▸ TASK DETAILS
Copy out, without changes, the lines from the one containing "At what coordinates" to the one containing "Looking at the screenshot, I should 183,49.", including both of those lines.

▸ INFORMATION GIVEN
-- START --

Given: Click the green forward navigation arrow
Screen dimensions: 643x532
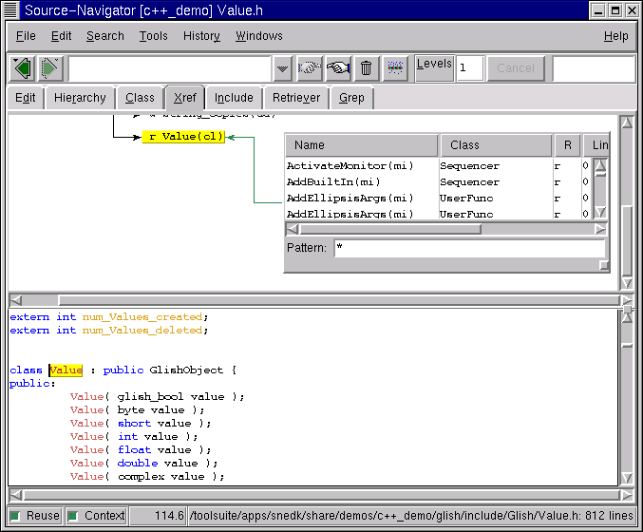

-- END --
-- START --

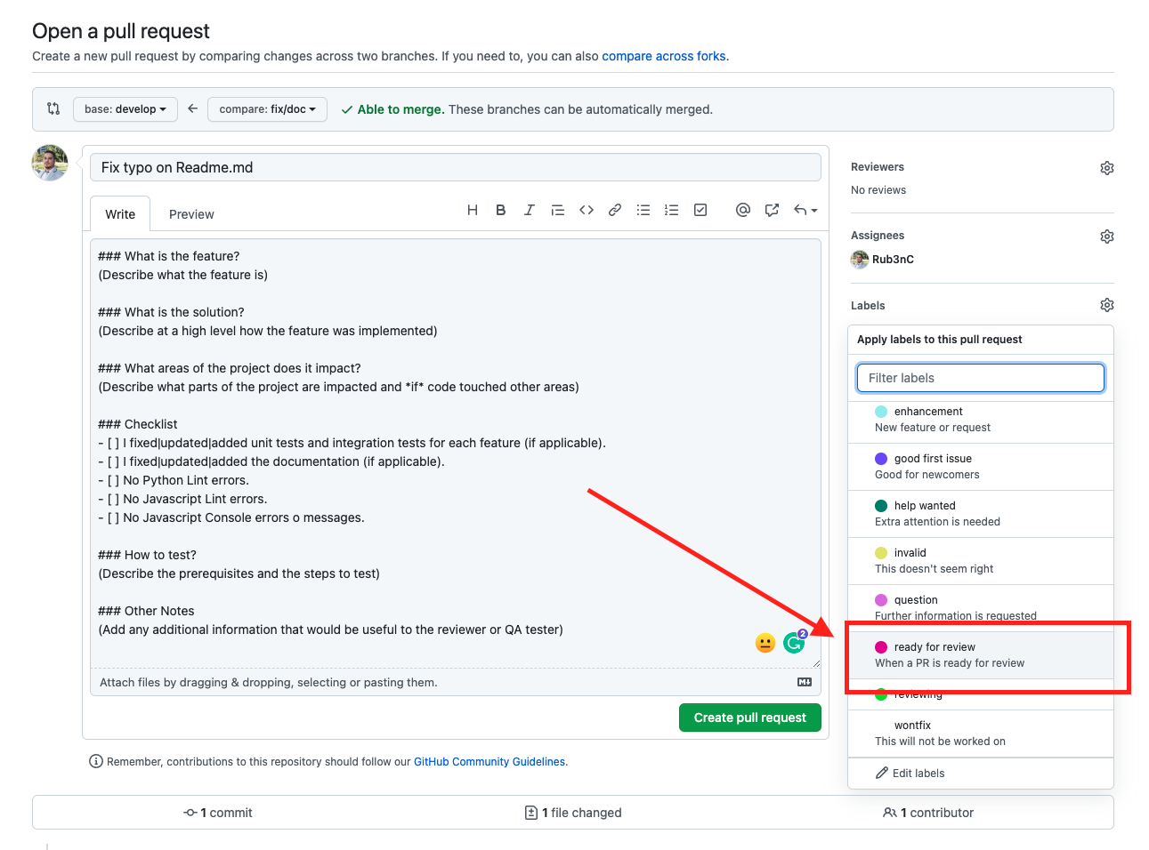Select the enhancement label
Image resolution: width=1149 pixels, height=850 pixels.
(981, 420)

-- END --
-- START --

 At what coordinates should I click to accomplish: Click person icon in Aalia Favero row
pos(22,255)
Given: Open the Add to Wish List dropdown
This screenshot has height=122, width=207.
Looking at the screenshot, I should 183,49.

-- END --

▸ FULL RESPONSE
 At what coordinates should I click to accomplish: Click person icon in Aalia Favero row
pos(22,255)
Given: Open the Add to Wish List dropdown
This screenshot has height=122, width=207.
Looking at the screenshot, I should 183,49.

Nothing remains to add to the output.